Instituto de Biología Molecular y Celular de Rosario (IBR-CONICET) and Departamento de Microbiología, Facultad de Ciencias Bioquímicas y Farmacéuticas, Universidad Nacional de Rosario, 2000-Rosario, Argentina; email:
Annu Rev Microbiol. 2014;68:101-16. doi: 10.1146/annurev-micro-091313-103612. Epub 2014 May 7.

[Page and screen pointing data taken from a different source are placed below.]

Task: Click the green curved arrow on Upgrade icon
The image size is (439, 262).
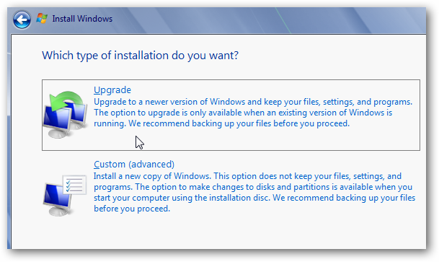Action: click(66, 101)
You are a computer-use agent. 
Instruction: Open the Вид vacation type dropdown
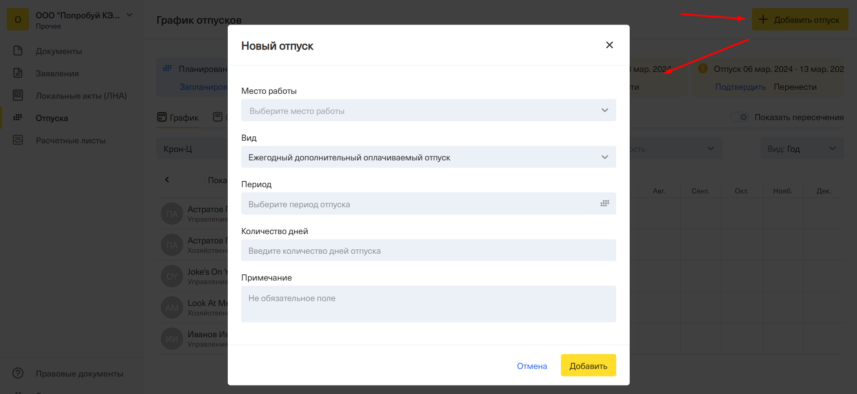pos(605,157)
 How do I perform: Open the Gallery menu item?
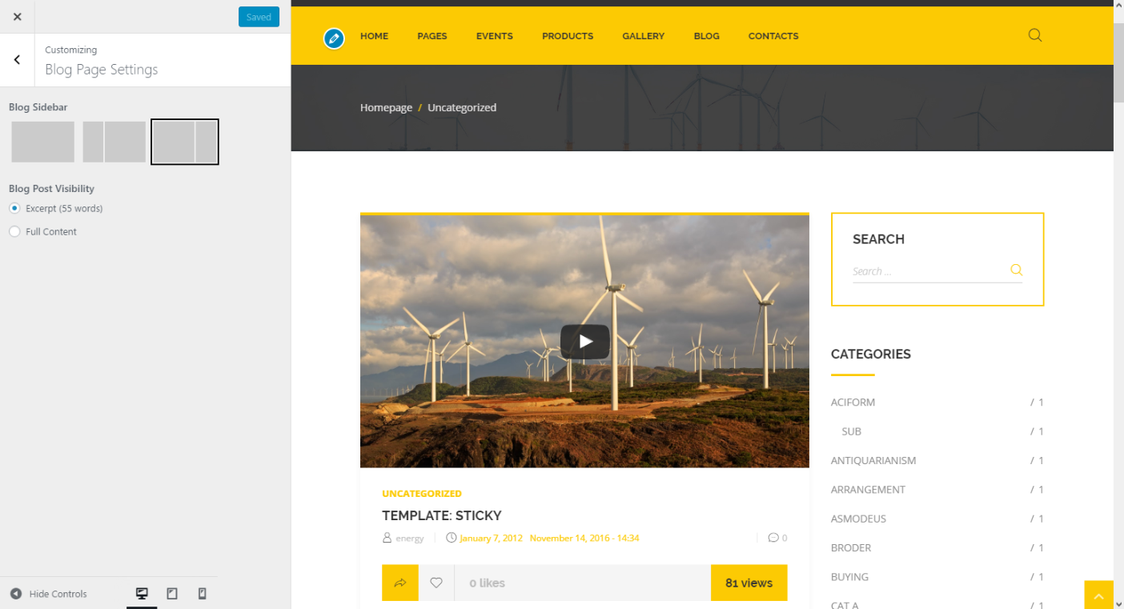[x=643, y=36]
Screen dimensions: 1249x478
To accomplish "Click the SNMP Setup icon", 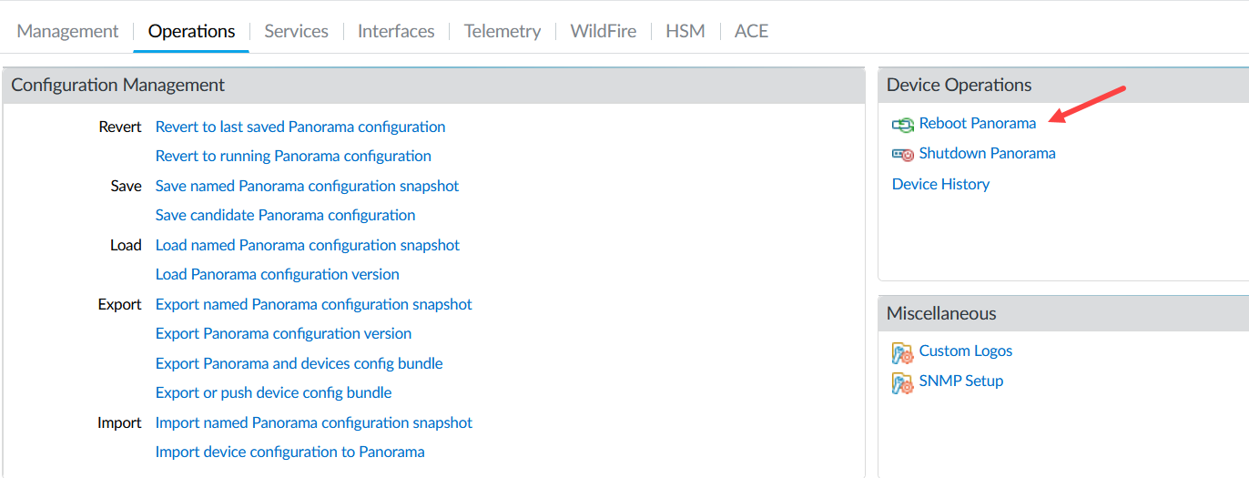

Bacteria remodel the fluidity of their membrane bilayer precisely via the incorporation of proportionally more unsaturated fatty acids (or fatty acids with analogous properties) as growth temperature decreases. This process, termed homoviscous adaptation, is suited to disrupt the order of the lipid bilayer and optimizes the performance of a large array of cellular physiological processes at the new temperature. As such, microbes have developed molecular strategies to sense changes in membrane fluidity, provoked by a decrease in environmental temperature, and initiate cellular responses that upregulate the biosynthesis of unsaturated fatty acids. This review focuses on the architecture of a membrane fluidity communication network; how thermal information is integrated, processed, and transduced to control gene expression; how membrane-mediated structural changes of a cold sensor are accomplished; and the intriguing possibility that temperature-induced deformations of the cell membrane act as allosteric regulators of protein function.
细菌通过在膜双层中掺入比例更高的不饱和脂肪酸(或具有类似特性的脂肪酸)来精确重塑膜双层的流动性,这种现象随着生长温度的降低而发生。这个过程被称为同型粘性适应,它能够破坏脂质双层的有序性,并优化大量细胞生理过程在新温度下的性能。因此,微生物已经发展出分子策略来感知由环境温度降低引起的膜流动性变化,并启动细胞响应,上调不饱和脂肪酸的生物合成。这篇综述重点介绍了膜流动性通讯网络的结构;热信息如何被整合、处理和转导以控制基因表达;冷感受器的膜介导结构变化是如何实现的;以及有趣的可能性,即细胞膜的温度诱导变形作为蛋白质功能的变构调节剂。